Table 4. Treatment of Warfarin-Associated Calcification
Discontinuation of warfarin
Hyperbaric oxygen therapy (for calciphylaxis)
Vitamin K (high-dose vitamin K1, vitamin K2)
Although animal studies have proved that warfarin causes calcification, and human studies have shown this strong association, much of available data on warfarin-associated calcification is derived from experimental and observational studies.
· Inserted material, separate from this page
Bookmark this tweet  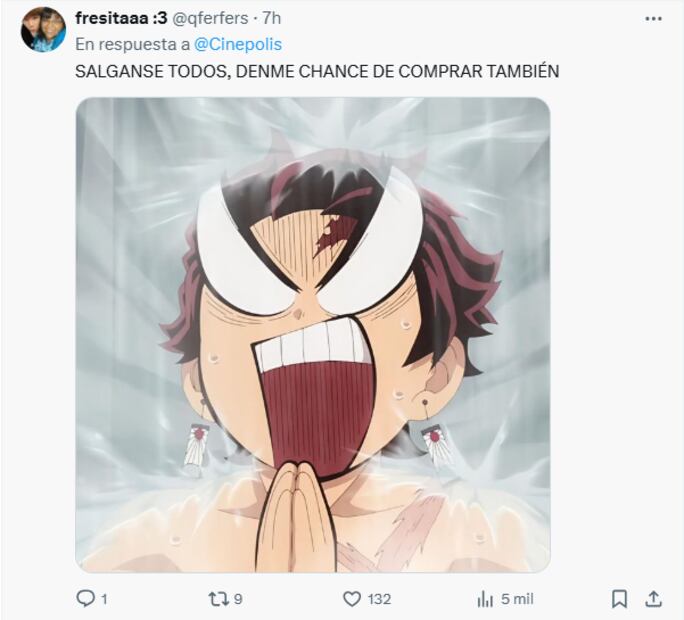click(619, 598)
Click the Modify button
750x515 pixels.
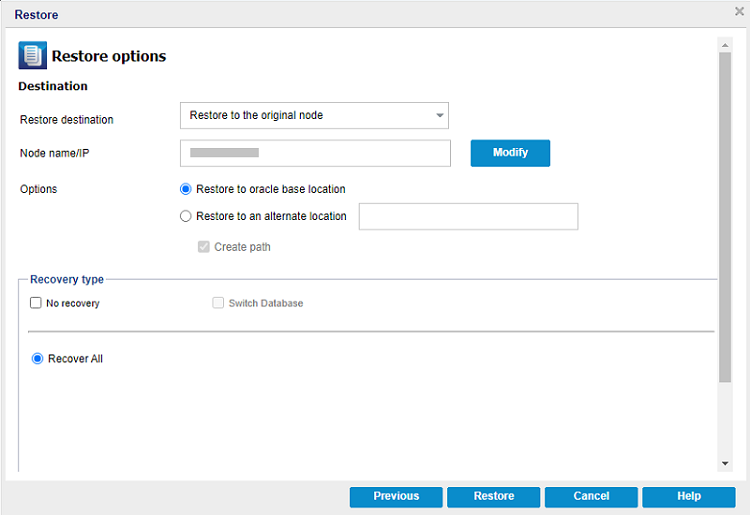[x=510, y=153]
These preliminary studies do suggest an association of warfarin use with calcification, but the potential relationship warrants larger prospective randomized studies to better evaluate this relationship. Based on the available data, we do not currently recommend screening for vascular calcification before initiation of warfarin therapy. It is still unclear whether warfarin-associated calcification is clinically significant enough to affect the morbidity and mortality associated with vascular and valvular calcification. Warfarin still remains the least expensive and most widely available mode of anticoagulation with long-term expertise in managing it, and inexpensive testing for monitoring the dose. It has a proven benefit in preventing strokes in AF patients, recurrent deep venous thrombosis and pulmonary embolism, and in reducing mortality in patient populations at risk for thromboembolic disease. Warfarin is also fairly quickly reversible in case of bleeding and can be safely used in patients with low creatinine clearance. However, the use of warfarin has always been difficult because of complex pharmacodynamics, a narrow therapeutic window, numerous drug-drug and drug-food interactions, and multiple adverse effects. New oral anticoagulants with different mechanisms of action than warfarin have been developed. The direct thrombin inhibitor dabigatran etexilate and the factor Xa inhibitor rivaroxaban have shown promise in early trials. With the advent of these newer anticoagulants, the association of warfarin and calcification needs to be examined urgently. Further studies are needed to determine the dose and duration of warfarin use that might lead to calcification, the target population that need to be screened, an appropriate and cost-effective screening modality, prevention strategies, and treatment of warfarin-associated calcification.